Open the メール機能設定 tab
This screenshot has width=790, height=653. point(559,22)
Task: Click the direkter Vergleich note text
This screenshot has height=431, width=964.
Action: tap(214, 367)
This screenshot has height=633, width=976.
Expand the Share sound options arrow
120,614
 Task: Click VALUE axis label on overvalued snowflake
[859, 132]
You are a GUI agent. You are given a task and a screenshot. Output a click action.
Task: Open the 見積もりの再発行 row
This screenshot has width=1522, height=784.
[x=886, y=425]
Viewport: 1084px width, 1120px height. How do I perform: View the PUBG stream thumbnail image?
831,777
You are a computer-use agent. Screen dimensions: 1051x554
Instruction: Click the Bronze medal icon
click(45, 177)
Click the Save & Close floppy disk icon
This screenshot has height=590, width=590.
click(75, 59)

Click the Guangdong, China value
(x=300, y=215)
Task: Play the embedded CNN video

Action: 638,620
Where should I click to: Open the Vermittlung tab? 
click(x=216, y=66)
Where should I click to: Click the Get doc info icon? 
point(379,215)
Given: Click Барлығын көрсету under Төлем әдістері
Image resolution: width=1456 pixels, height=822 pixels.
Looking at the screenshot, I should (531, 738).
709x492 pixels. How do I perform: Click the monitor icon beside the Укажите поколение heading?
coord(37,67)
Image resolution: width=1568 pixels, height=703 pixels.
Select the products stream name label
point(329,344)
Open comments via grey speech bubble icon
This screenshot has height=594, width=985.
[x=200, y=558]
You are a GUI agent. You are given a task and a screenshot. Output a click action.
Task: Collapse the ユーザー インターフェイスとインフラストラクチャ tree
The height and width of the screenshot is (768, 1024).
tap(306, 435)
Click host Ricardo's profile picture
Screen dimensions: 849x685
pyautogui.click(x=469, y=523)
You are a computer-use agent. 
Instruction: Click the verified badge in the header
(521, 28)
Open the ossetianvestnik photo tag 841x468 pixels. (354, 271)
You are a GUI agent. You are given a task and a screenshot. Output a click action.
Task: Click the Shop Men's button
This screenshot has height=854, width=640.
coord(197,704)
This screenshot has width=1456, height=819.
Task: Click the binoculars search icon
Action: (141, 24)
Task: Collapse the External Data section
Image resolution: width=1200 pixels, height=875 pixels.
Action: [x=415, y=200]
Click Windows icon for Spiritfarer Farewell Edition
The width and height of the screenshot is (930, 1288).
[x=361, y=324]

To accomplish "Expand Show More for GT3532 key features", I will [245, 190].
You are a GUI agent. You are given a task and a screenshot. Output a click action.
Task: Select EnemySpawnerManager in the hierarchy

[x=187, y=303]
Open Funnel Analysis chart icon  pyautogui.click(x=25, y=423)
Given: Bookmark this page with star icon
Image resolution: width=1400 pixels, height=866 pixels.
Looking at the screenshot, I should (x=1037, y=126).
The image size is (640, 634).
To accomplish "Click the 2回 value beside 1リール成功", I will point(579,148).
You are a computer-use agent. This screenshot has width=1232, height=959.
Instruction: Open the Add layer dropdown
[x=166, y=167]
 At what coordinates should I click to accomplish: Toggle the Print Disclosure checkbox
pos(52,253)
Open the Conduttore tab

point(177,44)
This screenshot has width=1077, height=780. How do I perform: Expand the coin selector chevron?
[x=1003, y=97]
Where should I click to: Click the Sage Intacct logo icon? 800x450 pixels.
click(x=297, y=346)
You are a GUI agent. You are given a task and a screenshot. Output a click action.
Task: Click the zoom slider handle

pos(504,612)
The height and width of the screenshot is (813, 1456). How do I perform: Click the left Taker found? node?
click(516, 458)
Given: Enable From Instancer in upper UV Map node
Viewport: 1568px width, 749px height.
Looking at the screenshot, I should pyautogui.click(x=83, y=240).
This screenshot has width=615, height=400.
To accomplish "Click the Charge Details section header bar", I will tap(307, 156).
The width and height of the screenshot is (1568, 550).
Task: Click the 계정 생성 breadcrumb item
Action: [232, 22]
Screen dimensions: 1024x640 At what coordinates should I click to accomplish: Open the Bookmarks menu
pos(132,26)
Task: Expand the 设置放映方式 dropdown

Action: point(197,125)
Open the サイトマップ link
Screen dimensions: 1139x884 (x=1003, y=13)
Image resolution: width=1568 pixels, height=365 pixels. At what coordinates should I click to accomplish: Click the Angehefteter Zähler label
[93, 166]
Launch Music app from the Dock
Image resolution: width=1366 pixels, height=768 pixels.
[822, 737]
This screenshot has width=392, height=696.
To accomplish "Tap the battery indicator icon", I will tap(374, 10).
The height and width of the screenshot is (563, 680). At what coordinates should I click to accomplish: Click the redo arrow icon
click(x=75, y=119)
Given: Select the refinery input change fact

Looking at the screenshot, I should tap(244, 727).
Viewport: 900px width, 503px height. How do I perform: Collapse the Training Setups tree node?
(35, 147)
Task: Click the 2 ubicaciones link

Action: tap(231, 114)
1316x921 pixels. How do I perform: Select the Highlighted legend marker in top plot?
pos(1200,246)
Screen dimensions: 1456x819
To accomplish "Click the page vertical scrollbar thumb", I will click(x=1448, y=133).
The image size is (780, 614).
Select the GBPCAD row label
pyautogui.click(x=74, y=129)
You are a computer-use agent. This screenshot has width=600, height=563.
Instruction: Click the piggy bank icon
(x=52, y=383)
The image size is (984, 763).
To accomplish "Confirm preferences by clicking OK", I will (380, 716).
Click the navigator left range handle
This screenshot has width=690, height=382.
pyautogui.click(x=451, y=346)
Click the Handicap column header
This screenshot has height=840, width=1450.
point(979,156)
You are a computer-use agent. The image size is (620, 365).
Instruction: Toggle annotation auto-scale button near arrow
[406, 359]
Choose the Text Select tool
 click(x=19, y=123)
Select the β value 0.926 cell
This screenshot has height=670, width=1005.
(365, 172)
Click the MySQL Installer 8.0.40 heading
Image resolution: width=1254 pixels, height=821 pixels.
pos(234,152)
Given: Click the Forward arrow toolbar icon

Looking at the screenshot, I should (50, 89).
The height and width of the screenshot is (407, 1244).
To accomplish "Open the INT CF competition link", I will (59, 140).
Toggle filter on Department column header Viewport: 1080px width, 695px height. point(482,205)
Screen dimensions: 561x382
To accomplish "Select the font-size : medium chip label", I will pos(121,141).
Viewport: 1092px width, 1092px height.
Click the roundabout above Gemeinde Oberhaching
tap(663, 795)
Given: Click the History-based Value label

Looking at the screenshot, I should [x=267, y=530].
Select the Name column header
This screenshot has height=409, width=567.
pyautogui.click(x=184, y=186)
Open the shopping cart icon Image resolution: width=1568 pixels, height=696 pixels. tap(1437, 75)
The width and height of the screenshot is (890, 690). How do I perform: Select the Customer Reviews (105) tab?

=-=-=-=-=

- _Set exercise_: Quote the entries above verbatim, starting at the line that contains "This screenshot has width=615, height=400." and ending at the line that contains "pos(132,26)", with both of those lines included.

- _Task answer_:
This screenshot has width=615, height=400.
To accomplish "Click the Charge Details section header bar", I will tap(307, 156).
The width and height of the screenshot is (1568, 550).
Task: Click the 계정 생성 breadcrumb item
Action: [232, 22]
Screen dimensions: 1024x640 At what coordinates should I click to accomplish: Open the Bookmarks menu
pos(132,26)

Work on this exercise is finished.